Aim of the task - All lines from the one with "Instruction: View the" through the end of the records below are to be given again exactly, and nothing else.

Data records -

Segment Open

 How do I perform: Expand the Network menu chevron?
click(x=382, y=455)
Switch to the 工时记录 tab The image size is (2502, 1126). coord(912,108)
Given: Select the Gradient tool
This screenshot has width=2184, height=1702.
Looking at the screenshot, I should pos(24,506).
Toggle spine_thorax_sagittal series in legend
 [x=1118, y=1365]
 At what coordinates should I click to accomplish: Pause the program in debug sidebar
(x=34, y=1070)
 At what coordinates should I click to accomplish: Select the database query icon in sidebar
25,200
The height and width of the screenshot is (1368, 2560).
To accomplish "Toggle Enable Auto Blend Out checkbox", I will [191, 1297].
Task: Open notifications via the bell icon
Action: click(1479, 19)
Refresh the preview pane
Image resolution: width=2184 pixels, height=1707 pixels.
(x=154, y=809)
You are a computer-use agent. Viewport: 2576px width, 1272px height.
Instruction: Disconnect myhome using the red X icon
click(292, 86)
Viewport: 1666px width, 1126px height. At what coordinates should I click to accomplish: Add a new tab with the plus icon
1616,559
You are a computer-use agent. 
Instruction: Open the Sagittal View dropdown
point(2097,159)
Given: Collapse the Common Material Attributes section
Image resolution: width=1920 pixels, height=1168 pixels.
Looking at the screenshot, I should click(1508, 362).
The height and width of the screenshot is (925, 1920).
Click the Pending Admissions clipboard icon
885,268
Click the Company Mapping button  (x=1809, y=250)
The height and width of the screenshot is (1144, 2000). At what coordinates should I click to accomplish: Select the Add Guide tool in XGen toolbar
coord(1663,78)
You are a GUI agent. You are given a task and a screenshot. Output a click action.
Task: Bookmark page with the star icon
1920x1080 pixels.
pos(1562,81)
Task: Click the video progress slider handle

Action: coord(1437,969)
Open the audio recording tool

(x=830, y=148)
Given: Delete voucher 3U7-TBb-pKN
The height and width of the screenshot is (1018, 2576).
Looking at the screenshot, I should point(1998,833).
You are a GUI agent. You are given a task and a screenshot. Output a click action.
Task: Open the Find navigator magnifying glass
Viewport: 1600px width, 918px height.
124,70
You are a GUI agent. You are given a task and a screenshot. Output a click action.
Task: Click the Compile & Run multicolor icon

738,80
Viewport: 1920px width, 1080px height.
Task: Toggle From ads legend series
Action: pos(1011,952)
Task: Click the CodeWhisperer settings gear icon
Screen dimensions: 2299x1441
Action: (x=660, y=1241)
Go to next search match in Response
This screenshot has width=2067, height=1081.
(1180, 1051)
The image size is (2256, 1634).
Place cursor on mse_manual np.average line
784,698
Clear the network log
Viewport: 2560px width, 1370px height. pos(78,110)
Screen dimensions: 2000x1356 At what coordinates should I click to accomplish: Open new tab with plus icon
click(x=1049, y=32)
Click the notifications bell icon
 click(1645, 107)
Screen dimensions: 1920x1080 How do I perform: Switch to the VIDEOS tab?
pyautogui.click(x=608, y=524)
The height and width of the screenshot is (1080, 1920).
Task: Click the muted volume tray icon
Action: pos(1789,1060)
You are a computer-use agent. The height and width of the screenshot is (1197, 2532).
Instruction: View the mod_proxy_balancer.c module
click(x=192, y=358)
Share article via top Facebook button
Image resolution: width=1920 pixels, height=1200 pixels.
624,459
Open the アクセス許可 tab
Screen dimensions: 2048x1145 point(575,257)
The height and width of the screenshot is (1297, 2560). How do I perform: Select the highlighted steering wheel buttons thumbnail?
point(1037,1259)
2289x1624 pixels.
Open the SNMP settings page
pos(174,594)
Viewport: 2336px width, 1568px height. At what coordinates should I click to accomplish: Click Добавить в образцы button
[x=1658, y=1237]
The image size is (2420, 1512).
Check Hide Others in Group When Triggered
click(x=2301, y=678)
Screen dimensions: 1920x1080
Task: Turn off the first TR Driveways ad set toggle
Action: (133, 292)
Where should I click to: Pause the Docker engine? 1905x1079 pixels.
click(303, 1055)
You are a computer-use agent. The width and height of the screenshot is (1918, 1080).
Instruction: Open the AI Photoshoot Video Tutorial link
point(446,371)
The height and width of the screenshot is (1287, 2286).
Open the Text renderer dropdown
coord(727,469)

Segment Closed

Written response -
Instruction: View the mod_proxy_balancer.c module
click(x=192, y=358)
Share article via top Facebook button
Image resolution: width=1920 pixels, height=1200 pixels.
624,459
Open the アクセス許可 tab
Screen dimensions: 2048x1145 point(575,257)
The height and width of the screenshot is (1297, 2560). How do I perform: Select the highlighted steering wheel buttons thumbnail?
point(1037,1259)
2289x1624 pixels.
Open the SNMP settings page
pos(174,594)
Viewport: 2336px width, 1568px height. At what coordinates should I click to accomplish: Click Добавить в образцы button
[x=1658, y=1237]
The image size is (2420, 1512).
Check Hide Others in Group When Triggered
click(x=2301, y=678)
Screen dimensions: 1920x1080
Task: Turn off the first TR Driveways ad set toggle
Action: (133, 292)
Where should I click to: Pause the Docker engine? 1905x1079 pixels.
click(303, 1055)
You are a computer-use agent. The width and height of the screenshot is (1918, 1080).
Instruction: Open the AI Photoshoot Video Tutorial link
point(446,371)
The height and width of the screenshot is (1287, 2286).
Open the Text renderer dropdown
coord(727,469)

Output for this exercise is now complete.